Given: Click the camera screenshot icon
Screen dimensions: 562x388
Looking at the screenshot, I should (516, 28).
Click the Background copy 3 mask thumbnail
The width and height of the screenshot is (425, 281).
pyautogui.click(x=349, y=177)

TO DO =>
Render every line of the listing above as a Markdown table with the columns Row and Text, numbering each line in order and leaving out any blank lines.

REPLY =>
| Row | Text |
|---|---|
| 1 | Given: Click the camera screenshot icon |
| 2 | Screen dimensions: 562x388 |
| 3 | Looking at the screenshot, I should (516, 28). |
| 4 | Click the Background copy 3 mask thumbnail |
| 5 | The width and height of the screenshot is (425, 281). |
| 6 | pyautogui.click(x=349, y=177) |